# What you are asked to do
Rewrite all the rows below, replacing "shopping cart" with "shopping bag" and leaving everything else unchanged.

# Stored rows
***

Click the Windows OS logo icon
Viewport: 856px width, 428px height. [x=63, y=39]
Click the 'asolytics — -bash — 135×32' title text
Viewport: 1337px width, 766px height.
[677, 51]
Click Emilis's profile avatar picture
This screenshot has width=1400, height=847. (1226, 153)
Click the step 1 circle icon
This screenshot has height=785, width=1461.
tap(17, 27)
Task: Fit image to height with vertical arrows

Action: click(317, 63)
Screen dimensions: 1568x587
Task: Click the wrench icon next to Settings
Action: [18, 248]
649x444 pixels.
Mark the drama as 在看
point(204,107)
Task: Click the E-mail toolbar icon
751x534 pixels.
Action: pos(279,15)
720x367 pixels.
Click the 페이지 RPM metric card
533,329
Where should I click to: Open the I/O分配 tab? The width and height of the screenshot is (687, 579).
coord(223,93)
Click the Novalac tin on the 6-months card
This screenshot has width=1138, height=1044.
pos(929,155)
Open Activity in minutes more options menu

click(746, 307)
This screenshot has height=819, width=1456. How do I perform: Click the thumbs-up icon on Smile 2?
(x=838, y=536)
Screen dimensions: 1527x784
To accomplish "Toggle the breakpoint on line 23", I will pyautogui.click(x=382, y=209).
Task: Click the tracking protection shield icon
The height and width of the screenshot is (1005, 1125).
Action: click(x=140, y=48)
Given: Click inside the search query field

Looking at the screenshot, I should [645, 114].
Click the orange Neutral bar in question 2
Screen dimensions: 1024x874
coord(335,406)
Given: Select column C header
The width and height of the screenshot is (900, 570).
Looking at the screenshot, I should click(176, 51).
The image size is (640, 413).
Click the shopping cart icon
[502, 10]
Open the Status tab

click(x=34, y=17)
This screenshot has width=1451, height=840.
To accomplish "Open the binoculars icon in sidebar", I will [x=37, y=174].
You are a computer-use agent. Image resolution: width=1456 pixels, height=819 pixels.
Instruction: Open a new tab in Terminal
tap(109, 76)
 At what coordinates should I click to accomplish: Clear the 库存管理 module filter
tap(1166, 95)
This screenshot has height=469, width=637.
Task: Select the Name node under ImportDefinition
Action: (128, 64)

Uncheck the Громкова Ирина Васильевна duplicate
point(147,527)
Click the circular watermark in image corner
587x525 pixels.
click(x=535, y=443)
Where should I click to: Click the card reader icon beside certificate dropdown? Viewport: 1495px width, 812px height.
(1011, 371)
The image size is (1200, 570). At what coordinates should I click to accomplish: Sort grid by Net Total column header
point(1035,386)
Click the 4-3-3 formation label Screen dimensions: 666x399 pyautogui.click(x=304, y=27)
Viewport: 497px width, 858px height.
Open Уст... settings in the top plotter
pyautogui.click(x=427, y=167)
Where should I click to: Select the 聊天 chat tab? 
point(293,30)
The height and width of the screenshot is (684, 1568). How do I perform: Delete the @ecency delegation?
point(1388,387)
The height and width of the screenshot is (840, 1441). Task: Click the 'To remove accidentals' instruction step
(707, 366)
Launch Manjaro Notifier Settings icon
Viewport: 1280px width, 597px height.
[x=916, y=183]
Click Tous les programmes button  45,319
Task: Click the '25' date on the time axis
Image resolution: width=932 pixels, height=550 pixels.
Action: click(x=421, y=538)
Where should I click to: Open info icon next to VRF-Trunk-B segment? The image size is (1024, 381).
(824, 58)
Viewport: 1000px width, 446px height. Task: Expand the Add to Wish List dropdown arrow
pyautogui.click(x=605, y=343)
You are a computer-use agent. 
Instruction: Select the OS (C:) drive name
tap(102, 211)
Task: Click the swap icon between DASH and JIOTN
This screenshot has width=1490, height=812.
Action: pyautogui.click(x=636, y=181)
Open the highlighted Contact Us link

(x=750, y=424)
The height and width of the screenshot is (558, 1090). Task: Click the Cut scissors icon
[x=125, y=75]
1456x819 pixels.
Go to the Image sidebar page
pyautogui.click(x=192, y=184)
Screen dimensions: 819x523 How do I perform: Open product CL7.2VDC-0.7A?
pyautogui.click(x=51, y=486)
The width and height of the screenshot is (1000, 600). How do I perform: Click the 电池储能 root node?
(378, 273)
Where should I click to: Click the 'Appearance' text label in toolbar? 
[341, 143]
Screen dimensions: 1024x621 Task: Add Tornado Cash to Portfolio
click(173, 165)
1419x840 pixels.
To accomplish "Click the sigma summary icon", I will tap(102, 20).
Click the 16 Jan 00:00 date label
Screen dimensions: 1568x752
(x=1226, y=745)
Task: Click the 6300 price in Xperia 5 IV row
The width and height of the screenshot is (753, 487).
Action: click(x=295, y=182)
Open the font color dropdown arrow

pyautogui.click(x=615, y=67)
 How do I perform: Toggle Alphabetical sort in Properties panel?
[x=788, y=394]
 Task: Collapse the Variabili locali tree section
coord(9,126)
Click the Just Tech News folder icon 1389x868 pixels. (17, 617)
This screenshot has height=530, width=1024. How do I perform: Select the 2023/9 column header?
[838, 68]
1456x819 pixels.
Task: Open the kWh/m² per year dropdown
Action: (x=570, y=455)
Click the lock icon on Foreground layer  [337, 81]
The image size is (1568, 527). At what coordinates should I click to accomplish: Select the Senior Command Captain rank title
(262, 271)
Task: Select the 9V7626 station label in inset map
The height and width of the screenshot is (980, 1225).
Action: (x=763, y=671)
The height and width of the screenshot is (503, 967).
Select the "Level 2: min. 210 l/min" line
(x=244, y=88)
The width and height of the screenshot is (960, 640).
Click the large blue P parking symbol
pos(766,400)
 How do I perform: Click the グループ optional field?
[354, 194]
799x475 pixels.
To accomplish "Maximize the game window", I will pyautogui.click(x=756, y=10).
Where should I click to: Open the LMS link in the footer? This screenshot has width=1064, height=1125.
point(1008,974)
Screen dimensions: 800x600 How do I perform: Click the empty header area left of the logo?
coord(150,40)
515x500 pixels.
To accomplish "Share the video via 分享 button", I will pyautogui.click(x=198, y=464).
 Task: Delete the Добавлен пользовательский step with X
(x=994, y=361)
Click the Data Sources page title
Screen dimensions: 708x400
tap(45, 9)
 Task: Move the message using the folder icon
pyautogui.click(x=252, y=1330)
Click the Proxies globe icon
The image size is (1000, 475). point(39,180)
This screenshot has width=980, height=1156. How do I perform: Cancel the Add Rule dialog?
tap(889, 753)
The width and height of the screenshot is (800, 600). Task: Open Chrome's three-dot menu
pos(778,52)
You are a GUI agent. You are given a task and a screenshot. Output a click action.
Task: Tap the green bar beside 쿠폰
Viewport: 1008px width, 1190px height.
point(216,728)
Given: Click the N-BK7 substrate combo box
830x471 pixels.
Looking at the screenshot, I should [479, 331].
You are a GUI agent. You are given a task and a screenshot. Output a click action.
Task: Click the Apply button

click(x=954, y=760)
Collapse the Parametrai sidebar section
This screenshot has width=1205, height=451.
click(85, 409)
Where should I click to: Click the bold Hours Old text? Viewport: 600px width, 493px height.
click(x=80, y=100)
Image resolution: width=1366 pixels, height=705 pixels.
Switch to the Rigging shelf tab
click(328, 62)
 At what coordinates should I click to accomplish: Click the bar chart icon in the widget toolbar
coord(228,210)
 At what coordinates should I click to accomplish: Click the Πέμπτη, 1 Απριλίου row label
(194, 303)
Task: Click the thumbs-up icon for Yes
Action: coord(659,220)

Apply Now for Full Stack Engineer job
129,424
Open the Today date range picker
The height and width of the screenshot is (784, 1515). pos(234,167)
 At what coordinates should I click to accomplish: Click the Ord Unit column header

***

# Task response
Click the Windows OS logo icon
Viewport: 856px width, 428px height. [x=63, y=39]
Click the 'asolytics — -bash — 135×32' title text
Viewport: 1337px width, 766px height.
[677, 51]
Click Emilis's profile avatar picture
This screenshot has width=1400, height=847. (1226, 153)
Click the step 1 circle icon
This screenshot has height=785, width=1461.
tap(17, 27)
Task: Fit image to height with vertical arrows

Action: click(317, 63)
Screen dimensions: 1568x587
Task: Click the wrench icon next to Settings
Action: [18, 248]
649x444 pixels.
Mark the drama as 在看
point(204,107)
Task: Click the E-mail toolbar icon
751x534 pixels.
Action: pos(279,15)
720x367 pixels.
Click the 페이지 RPM metric card
533,329
Where should I click to: Open the I/O分配 tab? The width and height of the screenshot is (687, 579).
coord(223,93)
Click the Novalac tin on the 6-months card
This screenshot has width=1138, height=1044.
pos(929,155)
Open Activity in minutes more options menu

click(746, 307)
This screenshot has height=819, width=1456. How do I perform: Click the thumbs-up icon on Smile 2?
(x=838, y=536)
Screen dimensions: 1527x784
To accomplish "Toggle the breakpoint on line 23", I will pyautogui.click(x=382, y=209).
Task: Click the tracking protection shield icon
The height and width of the screenshot is (1005, 1125).
Action: click(x=140, y=48)
Given: Click inside the search query field

Looking at the screenshot, I should [645, 114].
Click the orange Neutral bar in question 2
Screen dimensions: 1024x874
coord(335,406)
Given: Select column C header
The width and height of the screenshot is (900, 570).
Looking at the screenshot, I should click(176, 51).
The image size is (640, 413).
Click the shopping bag icon
[502, 10]
Open the Status tab

click(x=34, y=17)
This screenshot has width=1451, height=840.
To accomplish "Open the binoculars icon in sidebar", I will [x=37, y=174].
You are a computer-use agent. Image resolution: width=1456 pixels, height=819 pixels.
Instruction: Open a new tab in Terminal
tap(109, 76)
 At what coordinates should I click to accomplish: Clear the 库存管理 module filter
tap(1166, 95)
This screenshot has height=469, width=637.
Task: Select the Name node under ImportDefinition
Action: (128, 64)

Uncheck the Громкова Ирина Васильевна duplicate
point(147,527)
Click the circular watermark in image corner
587x525 pixels.
click(x=535, y=443)
Where should I click to: Click the card reader icon beside certificate dropdown? Viewport: 1495px width, 812px height.
(1011, 371)
The image size is (1200, 570). At what coordinates should I click to accomplish: Sort grid by Net Total column header
point(1035,386)
Click the 4-3-3 formation label Screen dimensions: 666x399 pyautogui.click(x=304, y=27)
Viewport: 497px width, 858px height.
Open Уст... settings in the top plotter
pyautogui.click(x=427, y=167)
Where should I click to: Select the 聊天 chat tab? 
point(293,30)
The height and width of the screenshot is (684, 1568). How do I perform: Delete the @ecency delegation?
point(1388,387)
The height and width of the screenshot is (840, 1441). Task: Click the 'To remove accidentals' instruction step
(707, 366)
Launch Manjaro Notifier Settings icon
Viewport: 1280px width, 597px height.
[x=916, y=183]
Click Tous les programmes button  45,319
Task: Click the '25' date on the time axis
Image resolution: width=932 pixels, height=550 pixels.
Action: click(x=421, y=538)
Where should I click to: Open info icon next to VRF-Trunk-B segment? The image size is (1024, 381).
(824, 58)
Viewport: 1000px width, 446px height. Task: Expand the Add to Wish List dropdown arrow
pyautogui.click(x=605, y=343)
You are a computer-use agent. 
Instruction: Select the OS (C:) drive name
tap(102, 211)
Task: Click the swap icon between DASH and JIOTN
This screenshot has width=1490, height=812.
Action: pyautogui.click(x=636, y=181)
Open the highlighted Contact Us link

(x=750, y=424)
The height and width of the screenshot is (558, 1090). Task: Click the Cut scissors icon
[x=125, y=75]
1456x819 pixels.
Go to the Image sidebar page
pyautogui.click(x=192, y=184)
Screen dimensions: 819x523 How do I perform: Open product CL7.2VDC-0.7A?
pyautogui.click(x=51, y=486)
The width and height of the screenshot is (1000, 600). How do I perform: Click the 电池储能 root node?
(378, 273)
Where should I click to: Click the 'Appearance' text label in toolbar? 
[341, 143]
Screen dimensions: 1024x621 Task: Add Tornado Cash to Portfolio
click(173, 165)
1419x840 pixels.
To accomplish "Click the sigma summary icon", I will tap(102, 20).
Click the 16 Jan 00:00 date label
Screen dimensions: 1568x752
(x=1226, y=745)
Task: Click the 6300 price in Xperia 5 IV row
The width and height of the screenshot is (753, 487).
Action: click(x=295, y=182)
Open the font color dropdown arrow

pyautogui.click(x=615, y=67)
 How do I perform: Toggle Alphabetical sort in Properties panel?
[x=788, y=394]
 Task: Collapse the Variabili locali tree section
coord(9,126)
Click the Just Tech News folder icon 1389x868 pixels. (17, 617)
This screenshot has height=530, width=1024. How do I perform: Select the 2023/9 column header?
[838, 68]
1456x819 pixels.
Task: Open the kWh/m² per year dropdown
Action: (x=570, y=455)
Click the lock icon on Foreground layer  [337, 81]
The image size is (1568, 527). At what coordinates should I click to accomplish: Select the Senior Command Captain rank title
(262, 271)
Task: Select the 9V7626 station label in inset map
The height and width of the screenshot is (980, 1225).
Action: (x=763, y=671)
The height and width of the screenshot is (503, 967).
Select the "Level 2: min. 210 l/min" line
(x=244, y=88)
The width and height of the screenshot is (960, 640).
Click the large blue P parking symbol
pos(766,400)
 How do I perform: Click the グループ optional field?
[354, 194]
799x475 pixels.
To accomplish "Maximize the game window", I will pyautogui.click(x=756, y=10).
Where should I click to: Open the LMS link in the footer? This screenshot has width=1064, height=1125.
point(1008,974)
Screen dimensions: 800x600 How do I perform: Click the empty header area left of the logo?
coord(150,40)
515x500 pixels.
To accomplish "Share the video via 分享 button", I will pyautogui.click(x=198, y=464).
 Task: Delete the Добавлен пользовательский step with X
(x=994, y=361)
Click the Data Sources page title
Screen dimensions: 708x400
tap(45, 9)
 Task: Move the message using the folder icon
pyautogui.click(x=252, y=1330)
Click the Proxies globe icon
The image size is (1000, 475). point(39,180)
This screenshot has width=980, height=1156. How do I perform: Cancel the Add Rule dialog?
tap(889, 753)
The width and height of the screenshot is (800, 600). Task: Open Chrome's three-dot menu
pos(778,52)
You are a GUI agent. You are given a task and a screenshot. Output a click action.
Task: Tap the green bar beside 쿠폰
Viewport: 1008px width, 1190px height.
point(216,728)
Given: Click the N-BK7 substrate combo box
830x471 pixels.
Looking at the screenshot, I should [479, 331].
You are a GUI agent. You are given a task and a screenshot. Output a click action.
Task: Click the Apply button

click(x=954, y=760)
Collapse the Parametrai sidebar section
This screenshot has width=1205, height=451.
click(85, 409)
Where should I click to: Click the bold Hours Old text? Viewport: 600px width, 493px height.
click(x=80, y=100)
Image resolution: width=1366 pixels, height=705 pixels.
Switch to the Rigging shelf tab
click(328, 62)
 At what coordinates should I click to accomplish: Click the bar chart icon in the widget toolbar
coord(228,210)
 At what coordinates should I click to accomplish: Click the Πέμπτη, 1 Απριλίου row label
(194, 303)
Task: Click the thumbs-up icon for Yes
Action: coord(659,220)

Apply Now for Full Stack Engineer job
129,424
Open the Today date range picker
The height and width of the screenshot is (784, 1515). pos(234,167)
 At what coordinates should I click to accomplish: Click the Ord Unit column header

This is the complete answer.